Furthermore, a series of images of the cell nuclei (DAPI) that adhered to the monitored materials on the various sampling days (1st, 3rd, 7th, and 14th days of incubation) were taken by means of fluorescence microscopy. Ten images of samples of each of the materials were taken on all of the sampling days. The number of cells per unit area (1 mm2) was then calculated from the images of the cell nuclei using ImageJ for each image. The various values of the number of cells per unit area were then statistically assessed via the use of software; see the graph in Figure .

Figure 12

Graph showing the number of cells per unit area (1 mm2) on PCL and on PCL with hydroxyapatite after 1, 3, 7, and 14 days of incubation. 95% CI; ****p < 0.0001.

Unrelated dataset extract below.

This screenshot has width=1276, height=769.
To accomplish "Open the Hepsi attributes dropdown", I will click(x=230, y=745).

The cell count results were found to be almost identical to the cell viability results determined via the CCK-8 metabolic assay. The mild discrepancies may have been due to the temporary attenuation of the cells in terms of metabolic activity during their culturing with the CCK-8 solution.

Conclusions

The experiment involved the successful AC spinning of a PCL solution in a solvent system comprising acetic acid, formic acid, and acetone at a ratio of 1:1:1. The process was fully optimized, and fibrous layers with differing molecular weight ratios were produced.

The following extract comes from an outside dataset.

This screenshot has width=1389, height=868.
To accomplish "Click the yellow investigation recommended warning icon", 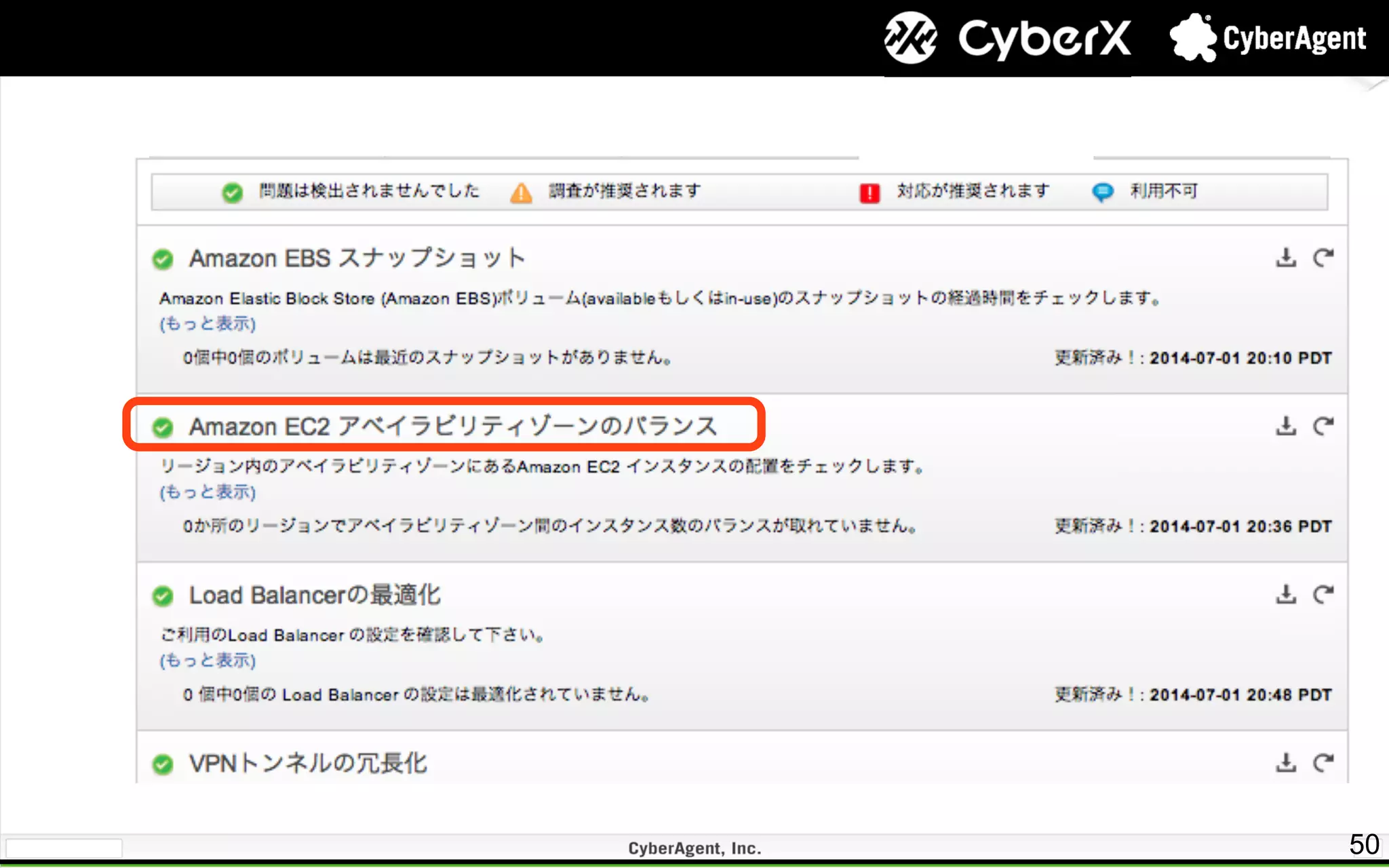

A planar bulky layer without the presence of defects was obtained by combining PCL with Mn 45 000 and Mn 80 000 at a ratio of 1:3. The layer exhibited no droplet defects and provided a micro/nanofibrous system that allowed for cell adhesion and proliferation.

The study focused on the spinnability of a PCL solution with the addition of hydroxyapatite particles, which were found to significantly influence the parameters of the fibrous layers. Hydroxyapatite affects the diameters of the fibers, which evince a decreasing tendency with the increasing proportions of hydroxyapatite. Furthermore, the effect of hydroxyapatite on the contact angle and surface energy was to render the fiber layer more hydrophilic. Finally, it was also determined that hydroxyapatite dramatically affects the strength and extension of the fiber layers.

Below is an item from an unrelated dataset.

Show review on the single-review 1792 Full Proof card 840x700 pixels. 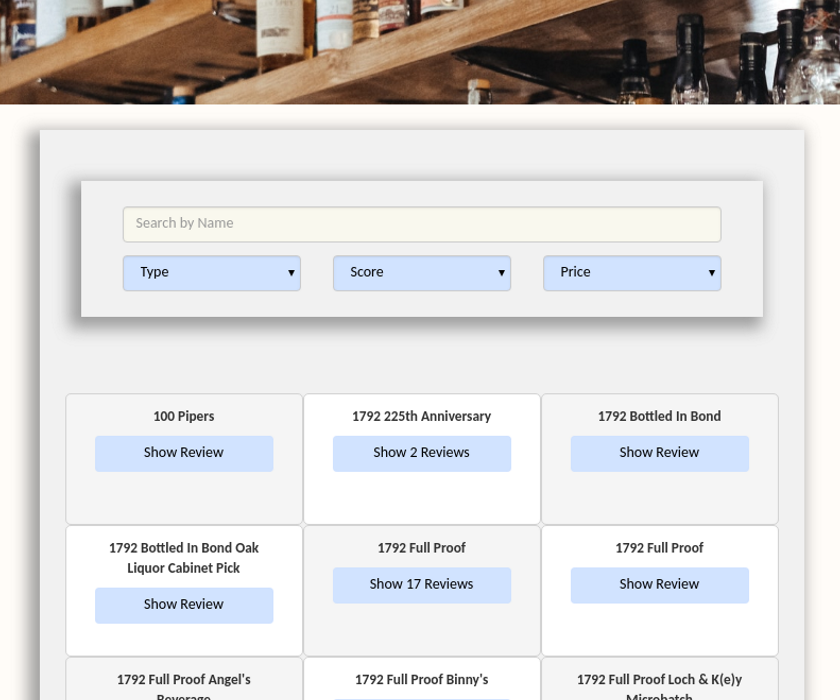click(659, 585)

The results of the in vitro testing revealed that cells adhered better and proliferated on materials modified via the addition of hydroxyapatite, in particular, on the PCL + 5% HA and PCL + 10% HA materials. Cells were found to proliferate least on the pure PCL material, which evinced the lowest cell viability results over the first 3 days of testing. Moreover, cell adhesion to the PCL material was observed to be negligible over the first 7 days of testing compared to the other tested materials as determined by both the fluorescent and SEM images of the cells on the tested materials. After 14 days of culturing, the cell viability and proliferation were found to be almost identical for all of the materials, with confluent layers of cells being observed over the whole area of the samples.

The results obtained thus strongly indicate that the resulting bulky micro/nanofiber layers are suitable for further testing with a view to their eventual application in the field of bone tissue engineering.